Дима кивнул. Спустя мгновение он понял, что, наверное, нужно что-то ответить и сказал:
– Да, конечно.
Дима не хотел домой. Куда угодно, только не домой, где он рухнет в кровать и будет пялиться в одну точку на стене. Сам себе он напоминал мертвеца с амбициозными потугами снова сделаться живым. Он хотел жить и ощущать себя как раньше: уверенным в себе парнем, не лезущим за словом в карман даже при разговоре с родителями; он хотел снова нащупать в себе то маленькое зерно здорового нарциссизма, которое заставляло его радоваться своему виду при взгляде на какую-либо отражающую поверхность. Теперь он просто забил на свою внешность и прикладывал неимоверные усилия, чтобы хотя бы помыться. Дима не знал, сколько он не мылся. Должно быть, дня два-три. Он носил одну и ту же одежду и ему было все равно, что скажут об этом окружающие. Одновременно с этим ему парадоксально казалось, что все попадающиеся ему на пути люди пристально смотрели на него словно с укором. Откуда взялось это стойкое ощущение – непонятно.

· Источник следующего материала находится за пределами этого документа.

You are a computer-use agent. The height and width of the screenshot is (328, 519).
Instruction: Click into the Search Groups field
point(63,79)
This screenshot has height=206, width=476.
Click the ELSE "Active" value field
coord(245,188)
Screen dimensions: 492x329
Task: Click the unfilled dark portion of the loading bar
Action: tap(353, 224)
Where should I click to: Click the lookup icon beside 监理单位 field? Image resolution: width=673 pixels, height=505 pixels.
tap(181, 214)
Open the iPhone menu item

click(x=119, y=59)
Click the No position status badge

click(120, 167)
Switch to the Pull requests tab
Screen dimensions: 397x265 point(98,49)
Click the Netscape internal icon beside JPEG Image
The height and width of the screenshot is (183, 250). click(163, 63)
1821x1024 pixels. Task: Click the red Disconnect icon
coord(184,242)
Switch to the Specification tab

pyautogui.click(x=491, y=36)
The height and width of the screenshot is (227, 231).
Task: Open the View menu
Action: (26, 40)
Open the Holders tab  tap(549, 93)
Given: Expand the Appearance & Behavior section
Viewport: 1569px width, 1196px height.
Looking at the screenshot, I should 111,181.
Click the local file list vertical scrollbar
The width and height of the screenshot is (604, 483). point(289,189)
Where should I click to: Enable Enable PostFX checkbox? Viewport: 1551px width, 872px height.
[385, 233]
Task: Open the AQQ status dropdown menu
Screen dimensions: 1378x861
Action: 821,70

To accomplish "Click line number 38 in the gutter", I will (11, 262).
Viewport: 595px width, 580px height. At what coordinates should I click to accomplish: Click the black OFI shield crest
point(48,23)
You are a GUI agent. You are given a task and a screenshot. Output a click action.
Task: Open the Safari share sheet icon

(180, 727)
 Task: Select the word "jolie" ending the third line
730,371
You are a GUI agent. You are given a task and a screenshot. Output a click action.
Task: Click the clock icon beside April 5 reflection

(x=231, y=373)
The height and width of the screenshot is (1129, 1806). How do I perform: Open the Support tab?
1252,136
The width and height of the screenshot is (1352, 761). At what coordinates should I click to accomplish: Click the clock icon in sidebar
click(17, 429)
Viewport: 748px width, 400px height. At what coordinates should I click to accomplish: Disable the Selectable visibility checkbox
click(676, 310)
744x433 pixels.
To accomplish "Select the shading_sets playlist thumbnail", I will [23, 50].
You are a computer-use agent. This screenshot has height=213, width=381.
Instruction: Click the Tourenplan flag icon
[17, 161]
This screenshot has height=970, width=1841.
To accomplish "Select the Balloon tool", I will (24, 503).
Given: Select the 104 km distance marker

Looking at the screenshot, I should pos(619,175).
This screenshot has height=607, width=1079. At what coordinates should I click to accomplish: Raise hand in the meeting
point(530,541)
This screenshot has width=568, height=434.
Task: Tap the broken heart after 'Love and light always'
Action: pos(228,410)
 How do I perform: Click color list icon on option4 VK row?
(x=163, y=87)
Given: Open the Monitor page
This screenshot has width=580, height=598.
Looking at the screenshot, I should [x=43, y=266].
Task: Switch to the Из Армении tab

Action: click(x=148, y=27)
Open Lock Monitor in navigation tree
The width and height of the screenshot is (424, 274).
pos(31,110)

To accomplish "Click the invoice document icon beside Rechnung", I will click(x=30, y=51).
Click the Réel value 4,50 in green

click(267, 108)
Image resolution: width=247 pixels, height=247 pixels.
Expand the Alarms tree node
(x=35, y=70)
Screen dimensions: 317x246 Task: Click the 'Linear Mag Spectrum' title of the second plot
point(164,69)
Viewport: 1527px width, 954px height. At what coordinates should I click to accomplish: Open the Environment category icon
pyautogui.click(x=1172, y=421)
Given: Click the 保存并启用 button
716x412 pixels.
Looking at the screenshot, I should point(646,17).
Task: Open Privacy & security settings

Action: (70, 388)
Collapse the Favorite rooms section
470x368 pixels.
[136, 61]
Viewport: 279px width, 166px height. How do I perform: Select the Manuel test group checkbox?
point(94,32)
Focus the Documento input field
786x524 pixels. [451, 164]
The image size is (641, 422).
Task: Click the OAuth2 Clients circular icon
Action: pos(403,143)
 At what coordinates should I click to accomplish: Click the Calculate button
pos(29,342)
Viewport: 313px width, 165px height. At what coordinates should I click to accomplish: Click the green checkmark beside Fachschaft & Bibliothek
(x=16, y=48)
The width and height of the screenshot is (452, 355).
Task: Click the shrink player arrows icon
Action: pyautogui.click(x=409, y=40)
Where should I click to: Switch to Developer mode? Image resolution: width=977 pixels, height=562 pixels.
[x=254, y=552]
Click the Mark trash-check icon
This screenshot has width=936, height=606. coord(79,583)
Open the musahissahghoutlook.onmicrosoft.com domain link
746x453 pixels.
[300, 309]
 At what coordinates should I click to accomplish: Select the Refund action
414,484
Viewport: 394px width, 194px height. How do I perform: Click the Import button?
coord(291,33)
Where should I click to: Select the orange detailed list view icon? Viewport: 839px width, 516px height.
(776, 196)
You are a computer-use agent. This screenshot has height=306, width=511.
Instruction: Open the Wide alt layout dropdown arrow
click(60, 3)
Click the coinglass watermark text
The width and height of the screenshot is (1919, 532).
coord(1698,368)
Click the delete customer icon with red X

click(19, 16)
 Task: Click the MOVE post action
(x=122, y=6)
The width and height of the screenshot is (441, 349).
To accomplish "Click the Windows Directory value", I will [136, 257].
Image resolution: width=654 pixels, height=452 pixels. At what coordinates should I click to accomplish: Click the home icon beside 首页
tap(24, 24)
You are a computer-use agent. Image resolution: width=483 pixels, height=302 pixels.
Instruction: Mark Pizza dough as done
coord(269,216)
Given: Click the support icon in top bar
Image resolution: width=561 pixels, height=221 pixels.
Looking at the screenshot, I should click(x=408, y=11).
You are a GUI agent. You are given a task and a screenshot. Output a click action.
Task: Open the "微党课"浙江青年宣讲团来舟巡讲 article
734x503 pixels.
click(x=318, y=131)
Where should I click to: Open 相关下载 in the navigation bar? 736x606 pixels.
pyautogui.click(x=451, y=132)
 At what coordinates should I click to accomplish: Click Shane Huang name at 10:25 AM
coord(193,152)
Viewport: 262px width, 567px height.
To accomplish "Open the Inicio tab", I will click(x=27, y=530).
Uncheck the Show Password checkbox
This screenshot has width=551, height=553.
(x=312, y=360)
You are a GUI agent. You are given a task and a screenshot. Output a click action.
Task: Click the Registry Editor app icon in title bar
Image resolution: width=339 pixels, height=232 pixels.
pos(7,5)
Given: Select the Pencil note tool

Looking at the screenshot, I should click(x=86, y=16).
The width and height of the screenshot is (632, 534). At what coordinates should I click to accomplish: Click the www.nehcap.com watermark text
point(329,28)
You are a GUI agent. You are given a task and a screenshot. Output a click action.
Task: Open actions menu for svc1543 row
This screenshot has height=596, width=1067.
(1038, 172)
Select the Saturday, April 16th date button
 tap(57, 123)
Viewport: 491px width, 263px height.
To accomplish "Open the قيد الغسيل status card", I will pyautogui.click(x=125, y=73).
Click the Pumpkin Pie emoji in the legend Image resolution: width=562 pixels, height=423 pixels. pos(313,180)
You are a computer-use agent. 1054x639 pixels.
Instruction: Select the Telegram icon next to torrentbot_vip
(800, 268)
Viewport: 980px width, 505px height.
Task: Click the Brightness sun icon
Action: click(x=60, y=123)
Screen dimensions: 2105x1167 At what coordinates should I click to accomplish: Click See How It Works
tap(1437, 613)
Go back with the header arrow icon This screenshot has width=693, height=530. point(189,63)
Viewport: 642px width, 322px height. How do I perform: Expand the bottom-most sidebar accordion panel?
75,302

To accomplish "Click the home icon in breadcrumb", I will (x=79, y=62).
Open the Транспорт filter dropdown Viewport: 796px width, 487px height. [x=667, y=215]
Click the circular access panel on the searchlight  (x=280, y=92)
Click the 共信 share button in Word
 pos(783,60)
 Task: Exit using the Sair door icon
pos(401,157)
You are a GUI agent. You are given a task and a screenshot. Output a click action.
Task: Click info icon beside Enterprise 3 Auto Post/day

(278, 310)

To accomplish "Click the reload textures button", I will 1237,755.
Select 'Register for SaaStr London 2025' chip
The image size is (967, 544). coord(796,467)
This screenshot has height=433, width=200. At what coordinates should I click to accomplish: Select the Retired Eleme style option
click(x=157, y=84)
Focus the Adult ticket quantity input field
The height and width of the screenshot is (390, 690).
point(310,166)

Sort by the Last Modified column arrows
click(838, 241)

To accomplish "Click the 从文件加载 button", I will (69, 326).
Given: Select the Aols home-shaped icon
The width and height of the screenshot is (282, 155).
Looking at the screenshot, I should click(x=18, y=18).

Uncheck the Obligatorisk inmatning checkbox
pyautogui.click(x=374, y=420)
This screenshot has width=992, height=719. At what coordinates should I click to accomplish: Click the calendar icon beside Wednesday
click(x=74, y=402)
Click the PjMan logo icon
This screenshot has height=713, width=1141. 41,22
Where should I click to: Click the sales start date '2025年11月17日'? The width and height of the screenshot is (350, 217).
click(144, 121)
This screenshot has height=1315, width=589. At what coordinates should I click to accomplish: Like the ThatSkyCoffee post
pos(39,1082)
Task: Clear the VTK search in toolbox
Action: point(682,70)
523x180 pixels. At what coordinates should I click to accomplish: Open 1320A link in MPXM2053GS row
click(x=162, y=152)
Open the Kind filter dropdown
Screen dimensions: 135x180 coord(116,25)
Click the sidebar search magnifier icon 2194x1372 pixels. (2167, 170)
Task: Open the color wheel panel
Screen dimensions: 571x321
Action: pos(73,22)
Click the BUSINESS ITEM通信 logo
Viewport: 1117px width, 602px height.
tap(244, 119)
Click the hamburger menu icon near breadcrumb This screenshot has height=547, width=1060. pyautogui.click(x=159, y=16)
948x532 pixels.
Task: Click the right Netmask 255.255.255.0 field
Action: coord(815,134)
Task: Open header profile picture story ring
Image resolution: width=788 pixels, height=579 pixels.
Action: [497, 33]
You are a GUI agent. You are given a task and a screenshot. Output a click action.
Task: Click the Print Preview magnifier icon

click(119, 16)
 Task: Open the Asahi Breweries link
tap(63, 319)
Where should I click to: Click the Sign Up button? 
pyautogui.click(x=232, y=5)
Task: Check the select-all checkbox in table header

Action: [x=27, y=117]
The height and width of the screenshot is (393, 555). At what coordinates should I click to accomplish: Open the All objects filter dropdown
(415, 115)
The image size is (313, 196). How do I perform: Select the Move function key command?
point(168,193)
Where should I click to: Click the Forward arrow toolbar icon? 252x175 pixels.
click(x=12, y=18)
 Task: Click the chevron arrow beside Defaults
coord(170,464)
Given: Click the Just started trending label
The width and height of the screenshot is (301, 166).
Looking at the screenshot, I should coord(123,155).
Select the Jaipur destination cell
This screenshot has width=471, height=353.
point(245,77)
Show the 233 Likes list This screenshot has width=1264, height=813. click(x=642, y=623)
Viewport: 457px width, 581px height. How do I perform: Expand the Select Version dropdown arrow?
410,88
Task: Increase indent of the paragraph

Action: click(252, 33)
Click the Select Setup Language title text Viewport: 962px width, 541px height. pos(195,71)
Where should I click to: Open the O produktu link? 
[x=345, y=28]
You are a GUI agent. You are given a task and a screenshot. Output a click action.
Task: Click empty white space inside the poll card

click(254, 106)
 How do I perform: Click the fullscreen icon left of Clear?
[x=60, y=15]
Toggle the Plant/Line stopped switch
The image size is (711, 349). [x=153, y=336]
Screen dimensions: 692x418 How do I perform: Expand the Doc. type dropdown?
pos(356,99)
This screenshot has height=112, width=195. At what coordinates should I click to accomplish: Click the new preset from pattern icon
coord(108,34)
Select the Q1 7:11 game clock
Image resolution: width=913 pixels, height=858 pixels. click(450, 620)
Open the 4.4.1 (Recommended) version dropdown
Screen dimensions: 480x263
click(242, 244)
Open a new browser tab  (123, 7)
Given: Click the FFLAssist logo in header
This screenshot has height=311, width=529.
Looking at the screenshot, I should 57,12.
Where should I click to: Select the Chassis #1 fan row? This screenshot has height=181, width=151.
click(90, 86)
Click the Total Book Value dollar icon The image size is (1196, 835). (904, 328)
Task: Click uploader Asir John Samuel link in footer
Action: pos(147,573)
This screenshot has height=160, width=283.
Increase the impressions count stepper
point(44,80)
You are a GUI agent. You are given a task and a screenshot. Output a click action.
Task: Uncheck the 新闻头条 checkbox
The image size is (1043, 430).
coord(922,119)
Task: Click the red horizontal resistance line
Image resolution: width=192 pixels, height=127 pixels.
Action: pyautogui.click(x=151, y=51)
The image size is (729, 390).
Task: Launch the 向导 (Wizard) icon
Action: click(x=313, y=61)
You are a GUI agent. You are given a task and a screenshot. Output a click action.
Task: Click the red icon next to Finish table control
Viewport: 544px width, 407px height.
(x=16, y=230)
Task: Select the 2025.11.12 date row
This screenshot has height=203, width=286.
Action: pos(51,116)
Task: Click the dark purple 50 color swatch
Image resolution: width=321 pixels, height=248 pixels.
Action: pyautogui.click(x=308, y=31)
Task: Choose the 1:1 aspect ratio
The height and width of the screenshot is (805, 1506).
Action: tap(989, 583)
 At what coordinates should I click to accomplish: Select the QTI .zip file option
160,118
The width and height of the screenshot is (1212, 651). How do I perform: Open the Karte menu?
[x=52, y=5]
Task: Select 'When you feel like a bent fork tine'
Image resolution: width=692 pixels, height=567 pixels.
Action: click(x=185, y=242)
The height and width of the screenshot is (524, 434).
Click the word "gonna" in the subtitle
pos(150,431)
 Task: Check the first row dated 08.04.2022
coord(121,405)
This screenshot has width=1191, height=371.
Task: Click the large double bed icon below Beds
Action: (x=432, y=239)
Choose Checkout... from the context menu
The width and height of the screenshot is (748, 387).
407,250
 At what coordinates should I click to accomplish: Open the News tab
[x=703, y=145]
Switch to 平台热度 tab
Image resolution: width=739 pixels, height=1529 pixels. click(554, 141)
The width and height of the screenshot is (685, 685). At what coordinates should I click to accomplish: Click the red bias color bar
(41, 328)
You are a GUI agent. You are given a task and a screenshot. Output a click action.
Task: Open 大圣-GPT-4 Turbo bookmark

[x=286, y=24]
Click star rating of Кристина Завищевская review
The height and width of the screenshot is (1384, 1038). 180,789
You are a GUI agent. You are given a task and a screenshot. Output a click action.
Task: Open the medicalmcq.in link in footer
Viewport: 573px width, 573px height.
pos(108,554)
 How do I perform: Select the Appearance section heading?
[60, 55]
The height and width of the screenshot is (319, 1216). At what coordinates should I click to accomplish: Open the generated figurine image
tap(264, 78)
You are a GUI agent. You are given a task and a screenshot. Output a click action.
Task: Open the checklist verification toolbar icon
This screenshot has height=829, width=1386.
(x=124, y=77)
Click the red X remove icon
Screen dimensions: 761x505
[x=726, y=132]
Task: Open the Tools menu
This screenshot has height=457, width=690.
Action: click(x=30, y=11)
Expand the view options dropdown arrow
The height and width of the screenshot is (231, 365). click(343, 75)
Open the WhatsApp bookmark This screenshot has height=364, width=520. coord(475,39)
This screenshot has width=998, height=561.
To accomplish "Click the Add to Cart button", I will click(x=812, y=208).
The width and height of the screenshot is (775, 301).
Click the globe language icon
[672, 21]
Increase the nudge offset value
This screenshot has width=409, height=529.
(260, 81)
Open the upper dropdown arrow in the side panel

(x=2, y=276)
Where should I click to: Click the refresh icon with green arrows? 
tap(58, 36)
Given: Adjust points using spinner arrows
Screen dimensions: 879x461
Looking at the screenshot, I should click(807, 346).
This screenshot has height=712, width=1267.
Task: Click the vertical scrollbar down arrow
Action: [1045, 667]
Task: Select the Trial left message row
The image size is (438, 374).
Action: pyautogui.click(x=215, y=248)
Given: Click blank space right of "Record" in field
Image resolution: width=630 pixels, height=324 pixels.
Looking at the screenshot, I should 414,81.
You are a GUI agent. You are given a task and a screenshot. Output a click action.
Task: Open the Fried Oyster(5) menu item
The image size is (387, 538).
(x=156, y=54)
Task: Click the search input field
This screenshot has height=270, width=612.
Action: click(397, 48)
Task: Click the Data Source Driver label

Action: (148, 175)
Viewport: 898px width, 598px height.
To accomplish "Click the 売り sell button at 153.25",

Дима гулял по центру ночного города два с половиной часа, совсем забыв про оставленный у дома Сони мотоцикл. Диму окружала Москва, даже в такое время суток остающаяся бурлящей, кипящей, будто для людей жизненнонеобходимо тусоваться в клубах до утра или выходить покурить целой компанией без верхней одежды. Июльские вечера в этом году отчего-то были на редкость холодными.
Дима тоже был в одной футболке, но сигареты у него закончились. Он понял это, когда ощупал все свои карманы.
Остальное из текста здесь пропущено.